Let’s first talk a LITTLE bit about ACURACY, GLONASS and GALILEO as that then better sets the picture to explain where GPS III will fit. I’m also going to tbe talking about sports smartwatches but the exact same principle applies to car satnavs, smartphones and other handheld navigational devices.

NB: I’m using the term GPS to mean GPS II from now on…

ACCURACY

There are many factors affecting the positional accuracy you will experience with your device on the ground.
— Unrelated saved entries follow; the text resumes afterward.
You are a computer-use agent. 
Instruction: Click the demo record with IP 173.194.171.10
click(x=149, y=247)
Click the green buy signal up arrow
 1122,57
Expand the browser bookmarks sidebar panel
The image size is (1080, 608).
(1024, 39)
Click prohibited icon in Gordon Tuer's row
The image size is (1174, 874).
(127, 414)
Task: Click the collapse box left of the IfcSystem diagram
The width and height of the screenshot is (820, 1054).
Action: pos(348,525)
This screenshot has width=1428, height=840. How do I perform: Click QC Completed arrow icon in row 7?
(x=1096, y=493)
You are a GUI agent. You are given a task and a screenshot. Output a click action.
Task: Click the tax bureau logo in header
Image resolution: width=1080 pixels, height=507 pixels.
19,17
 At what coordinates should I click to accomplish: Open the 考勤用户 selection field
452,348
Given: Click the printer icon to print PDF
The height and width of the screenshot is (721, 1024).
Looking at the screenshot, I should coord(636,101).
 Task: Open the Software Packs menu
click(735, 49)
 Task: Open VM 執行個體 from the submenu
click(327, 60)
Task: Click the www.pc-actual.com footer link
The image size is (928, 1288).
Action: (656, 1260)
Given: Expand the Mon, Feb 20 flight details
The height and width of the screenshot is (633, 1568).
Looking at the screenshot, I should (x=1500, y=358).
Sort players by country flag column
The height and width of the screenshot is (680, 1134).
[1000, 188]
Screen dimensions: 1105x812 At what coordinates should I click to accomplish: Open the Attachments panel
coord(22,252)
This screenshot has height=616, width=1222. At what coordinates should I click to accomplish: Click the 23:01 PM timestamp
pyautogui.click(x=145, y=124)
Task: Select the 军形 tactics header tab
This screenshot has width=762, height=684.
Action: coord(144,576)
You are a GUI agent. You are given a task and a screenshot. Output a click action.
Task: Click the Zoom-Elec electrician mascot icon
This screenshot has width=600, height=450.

I want you to put in the forefront of your mind two factors, namely the NUMBER of satellites and the transmission frequencies the satellites are using. It seems obvious that the number of satellites you use will increase accuracy (it’s not strictly true though) and the other point to bear in mind is that if two frequencies of positioning signals are used then there is a bit of physics that will mean that you will be able to reduce accuracy losses from the route the signal takes (ionospheric delay) to reach your device from the satellite.

Detail on accuracy eg looking at HDOP, PDOP

GLONASS Accuracy

GLONASS is neither inherently better nor worse than GPS (GPS II)

HOWEVER, when GLONASS and GPS are used TOGETHER the likelihood of accuracy IS increased. Simply because there are more satellites available in both ‘constellations’ of satellites and hence a higher chance that your watch/smartphone will be able to see enough of them for a good positional fix.

It is said that using GPS+GLONASS can give accuracy down to 4.5/5m and can also improve accuracy in built-up areas; especially in the Northern Hemisphere. That is THE SAME level of accuracy as standalone GPS. It’s just that the LIKELIHOOD of achieving it MAY be increased.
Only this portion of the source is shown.